WHAT YOU HAVE TO DO: In the listing that follows, count every line with the word "computer" in it and write only the total.

== Segment start ==

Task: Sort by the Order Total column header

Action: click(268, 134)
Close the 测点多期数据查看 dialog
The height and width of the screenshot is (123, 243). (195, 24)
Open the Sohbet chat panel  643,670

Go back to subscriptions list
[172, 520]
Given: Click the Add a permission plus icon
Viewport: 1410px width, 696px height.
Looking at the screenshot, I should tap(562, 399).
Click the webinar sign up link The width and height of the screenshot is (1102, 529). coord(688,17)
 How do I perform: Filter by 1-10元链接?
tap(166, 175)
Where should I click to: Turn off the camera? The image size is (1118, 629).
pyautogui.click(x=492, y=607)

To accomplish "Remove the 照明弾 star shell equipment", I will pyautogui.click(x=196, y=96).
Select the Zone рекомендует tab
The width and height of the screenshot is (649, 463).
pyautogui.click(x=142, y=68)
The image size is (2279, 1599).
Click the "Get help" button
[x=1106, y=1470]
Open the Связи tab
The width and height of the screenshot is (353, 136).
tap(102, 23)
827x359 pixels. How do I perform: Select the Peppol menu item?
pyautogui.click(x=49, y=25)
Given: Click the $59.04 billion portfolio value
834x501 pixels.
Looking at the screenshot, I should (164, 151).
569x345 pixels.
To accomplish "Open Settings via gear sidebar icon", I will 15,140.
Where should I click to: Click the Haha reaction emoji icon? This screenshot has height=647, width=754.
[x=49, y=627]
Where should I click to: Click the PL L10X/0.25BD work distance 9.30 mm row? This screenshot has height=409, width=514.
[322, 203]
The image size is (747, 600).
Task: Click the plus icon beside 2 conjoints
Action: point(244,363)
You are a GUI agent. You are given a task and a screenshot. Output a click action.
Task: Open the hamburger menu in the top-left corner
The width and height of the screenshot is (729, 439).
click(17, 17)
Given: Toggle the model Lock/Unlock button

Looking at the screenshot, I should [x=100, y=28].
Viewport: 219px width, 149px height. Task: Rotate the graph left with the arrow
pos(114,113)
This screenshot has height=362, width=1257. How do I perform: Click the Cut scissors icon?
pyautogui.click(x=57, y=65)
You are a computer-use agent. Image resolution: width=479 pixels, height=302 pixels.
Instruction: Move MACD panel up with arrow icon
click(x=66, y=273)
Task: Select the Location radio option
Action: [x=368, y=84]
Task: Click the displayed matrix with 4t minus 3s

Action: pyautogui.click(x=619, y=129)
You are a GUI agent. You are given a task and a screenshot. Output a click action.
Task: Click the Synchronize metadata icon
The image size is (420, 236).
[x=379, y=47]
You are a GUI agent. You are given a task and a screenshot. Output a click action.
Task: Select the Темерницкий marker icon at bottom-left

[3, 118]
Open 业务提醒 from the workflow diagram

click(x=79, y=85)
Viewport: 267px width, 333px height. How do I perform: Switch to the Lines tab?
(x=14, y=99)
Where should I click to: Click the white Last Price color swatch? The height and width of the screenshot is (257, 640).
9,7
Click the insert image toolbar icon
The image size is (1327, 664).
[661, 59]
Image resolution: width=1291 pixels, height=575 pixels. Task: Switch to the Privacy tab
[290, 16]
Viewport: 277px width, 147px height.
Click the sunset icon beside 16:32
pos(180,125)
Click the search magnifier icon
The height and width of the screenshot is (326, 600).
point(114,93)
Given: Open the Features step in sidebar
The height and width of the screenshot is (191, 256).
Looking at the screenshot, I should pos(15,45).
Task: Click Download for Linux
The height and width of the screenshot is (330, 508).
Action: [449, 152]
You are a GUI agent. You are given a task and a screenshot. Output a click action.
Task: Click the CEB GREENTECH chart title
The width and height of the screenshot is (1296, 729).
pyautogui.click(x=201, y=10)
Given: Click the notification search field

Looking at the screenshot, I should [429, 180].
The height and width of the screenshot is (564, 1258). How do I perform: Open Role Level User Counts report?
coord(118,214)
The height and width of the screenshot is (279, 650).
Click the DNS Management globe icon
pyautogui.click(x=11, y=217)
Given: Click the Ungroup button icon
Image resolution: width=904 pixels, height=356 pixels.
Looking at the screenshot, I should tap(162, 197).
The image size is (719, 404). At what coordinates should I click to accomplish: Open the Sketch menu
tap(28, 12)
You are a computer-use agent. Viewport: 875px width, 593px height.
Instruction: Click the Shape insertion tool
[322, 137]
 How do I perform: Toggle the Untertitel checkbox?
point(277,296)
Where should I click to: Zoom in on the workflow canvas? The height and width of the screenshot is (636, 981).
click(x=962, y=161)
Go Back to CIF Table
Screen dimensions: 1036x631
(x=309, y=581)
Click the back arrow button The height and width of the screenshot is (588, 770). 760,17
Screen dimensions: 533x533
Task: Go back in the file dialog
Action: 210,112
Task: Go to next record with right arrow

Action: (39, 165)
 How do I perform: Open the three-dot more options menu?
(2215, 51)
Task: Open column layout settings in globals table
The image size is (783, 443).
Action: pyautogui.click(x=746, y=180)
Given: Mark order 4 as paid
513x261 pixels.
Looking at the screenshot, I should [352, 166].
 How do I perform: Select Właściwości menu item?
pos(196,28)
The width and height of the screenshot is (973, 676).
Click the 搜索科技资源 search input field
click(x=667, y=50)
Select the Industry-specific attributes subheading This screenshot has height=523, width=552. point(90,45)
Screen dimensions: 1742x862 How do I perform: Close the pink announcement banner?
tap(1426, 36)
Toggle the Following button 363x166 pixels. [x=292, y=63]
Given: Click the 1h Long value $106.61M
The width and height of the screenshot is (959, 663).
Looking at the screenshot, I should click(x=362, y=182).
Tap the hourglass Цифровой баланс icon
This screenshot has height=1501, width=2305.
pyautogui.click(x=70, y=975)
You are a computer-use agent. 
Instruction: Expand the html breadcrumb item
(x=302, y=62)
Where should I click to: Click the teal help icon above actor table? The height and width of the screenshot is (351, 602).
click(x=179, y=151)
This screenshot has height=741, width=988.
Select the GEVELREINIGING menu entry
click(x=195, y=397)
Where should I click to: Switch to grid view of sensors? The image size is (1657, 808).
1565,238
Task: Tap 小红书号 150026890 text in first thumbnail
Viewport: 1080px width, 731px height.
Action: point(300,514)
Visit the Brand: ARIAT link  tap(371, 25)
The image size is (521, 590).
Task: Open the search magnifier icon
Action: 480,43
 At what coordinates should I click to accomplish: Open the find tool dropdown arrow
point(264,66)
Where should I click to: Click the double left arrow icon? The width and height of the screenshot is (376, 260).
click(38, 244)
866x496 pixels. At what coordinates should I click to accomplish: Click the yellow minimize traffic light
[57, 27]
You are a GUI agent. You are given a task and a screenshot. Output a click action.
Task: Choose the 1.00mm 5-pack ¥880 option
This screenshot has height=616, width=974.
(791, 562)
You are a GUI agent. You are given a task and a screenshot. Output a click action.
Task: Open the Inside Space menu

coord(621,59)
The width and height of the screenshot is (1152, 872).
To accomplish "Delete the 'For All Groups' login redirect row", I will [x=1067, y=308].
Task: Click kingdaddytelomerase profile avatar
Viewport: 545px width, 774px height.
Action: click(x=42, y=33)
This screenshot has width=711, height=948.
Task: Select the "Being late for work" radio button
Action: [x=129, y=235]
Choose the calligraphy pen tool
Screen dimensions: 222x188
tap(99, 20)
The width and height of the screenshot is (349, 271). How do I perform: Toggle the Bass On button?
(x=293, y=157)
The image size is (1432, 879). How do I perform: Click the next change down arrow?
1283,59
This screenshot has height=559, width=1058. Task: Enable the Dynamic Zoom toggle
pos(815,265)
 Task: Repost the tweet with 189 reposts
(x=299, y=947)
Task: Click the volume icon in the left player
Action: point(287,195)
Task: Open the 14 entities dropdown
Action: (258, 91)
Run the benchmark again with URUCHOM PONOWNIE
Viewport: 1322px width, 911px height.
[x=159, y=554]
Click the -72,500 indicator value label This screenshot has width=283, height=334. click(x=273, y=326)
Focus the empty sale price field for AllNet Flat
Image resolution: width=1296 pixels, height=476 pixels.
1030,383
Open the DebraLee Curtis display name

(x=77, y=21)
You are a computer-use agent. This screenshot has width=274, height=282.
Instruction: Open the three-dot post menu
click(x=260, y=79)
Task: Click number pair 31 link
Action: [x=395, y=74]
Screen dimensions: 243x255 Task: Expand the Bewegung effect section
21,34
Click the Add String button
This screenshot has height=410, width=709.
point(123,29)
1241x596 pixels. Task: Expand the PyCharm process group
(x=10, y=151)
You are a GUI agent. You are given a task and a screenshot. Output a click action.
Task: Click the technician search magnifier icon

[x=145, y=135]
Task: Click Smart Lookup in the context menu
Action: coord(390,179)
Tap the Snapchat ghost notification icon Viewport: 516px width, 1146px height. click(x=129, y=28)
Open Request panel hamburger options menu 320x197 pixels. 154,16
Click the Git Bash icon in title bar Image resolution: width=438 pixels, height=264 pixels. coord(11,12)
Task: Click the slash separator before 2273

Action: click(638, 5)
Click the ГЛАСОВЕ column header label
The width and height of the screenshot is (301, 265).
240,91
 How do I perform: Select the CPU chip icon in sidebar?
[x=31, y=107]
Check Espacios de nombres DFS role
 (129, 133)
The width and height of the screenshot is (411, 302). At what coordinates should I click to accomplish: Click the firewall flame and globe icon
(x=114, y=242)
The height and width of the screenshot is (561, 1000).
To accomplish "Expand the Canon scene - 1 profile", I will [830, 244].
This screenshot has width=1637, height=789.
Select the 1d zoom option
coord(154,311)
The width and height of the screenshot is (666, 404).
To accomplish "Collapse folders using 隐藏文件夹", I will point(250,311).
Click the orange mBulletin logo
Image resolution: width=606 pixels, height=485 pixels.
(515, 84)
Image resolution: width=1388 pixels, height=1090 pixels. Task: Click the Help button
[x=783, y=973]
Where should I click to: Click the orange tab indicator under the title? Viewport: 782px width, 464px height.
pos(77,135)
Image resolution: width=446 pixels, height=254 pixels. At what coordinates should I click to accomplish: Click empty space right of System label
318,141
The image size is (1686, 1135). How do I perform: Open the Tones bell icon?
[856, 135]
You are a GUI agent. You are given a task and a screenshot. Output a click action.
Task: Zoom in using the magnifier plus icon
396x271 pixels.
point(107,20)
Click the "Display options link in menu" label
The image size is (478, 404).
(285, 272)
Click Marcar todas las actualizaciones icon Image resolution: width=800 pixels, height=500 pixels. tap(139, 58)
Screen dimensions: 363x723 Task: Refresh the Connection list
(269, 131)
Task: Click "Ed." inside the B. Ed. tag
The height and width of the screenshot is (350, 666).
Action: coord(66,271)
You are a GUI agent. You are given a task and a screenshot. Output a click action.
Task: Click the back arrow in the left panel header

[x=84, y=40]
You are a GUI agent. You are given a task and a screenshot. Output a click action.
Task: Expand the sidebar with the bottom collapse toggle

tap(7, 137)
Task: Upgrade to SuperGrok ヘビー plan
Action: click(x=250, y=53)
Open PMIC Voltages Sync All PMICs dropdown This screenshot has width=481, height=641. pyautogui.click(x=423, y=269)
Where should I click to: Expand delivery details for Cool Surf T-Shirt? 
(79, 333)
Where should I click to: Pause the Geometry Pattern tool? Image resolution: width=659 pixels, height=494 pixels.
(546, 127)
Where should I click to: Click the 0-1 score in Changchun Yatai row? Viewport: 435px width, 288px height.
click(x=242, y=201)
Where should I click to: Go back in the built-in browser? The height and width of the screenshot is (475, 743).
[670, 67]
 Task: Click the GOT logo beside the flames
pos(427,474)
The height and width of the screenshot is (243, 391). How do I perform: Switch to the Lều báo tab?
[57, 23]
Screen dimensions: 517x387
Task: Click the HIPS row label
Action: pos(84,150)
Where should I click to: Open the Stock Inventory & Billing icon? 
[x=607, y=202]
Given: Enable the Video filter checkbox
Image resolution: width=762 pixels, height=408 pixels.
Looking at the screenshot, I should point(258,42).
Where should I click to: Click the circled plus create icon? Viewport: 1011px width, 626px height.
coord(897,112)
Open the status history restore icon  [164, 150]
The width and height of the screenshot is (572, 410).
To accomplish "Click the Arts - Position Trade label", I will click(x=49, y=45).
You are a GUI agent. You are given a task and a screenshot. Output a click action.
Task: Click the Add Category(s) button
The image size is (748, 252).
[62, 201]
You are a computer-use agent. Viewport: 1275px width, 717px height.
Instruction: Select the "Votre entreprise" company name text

== Segment end ==

ANSWER SECTION: 5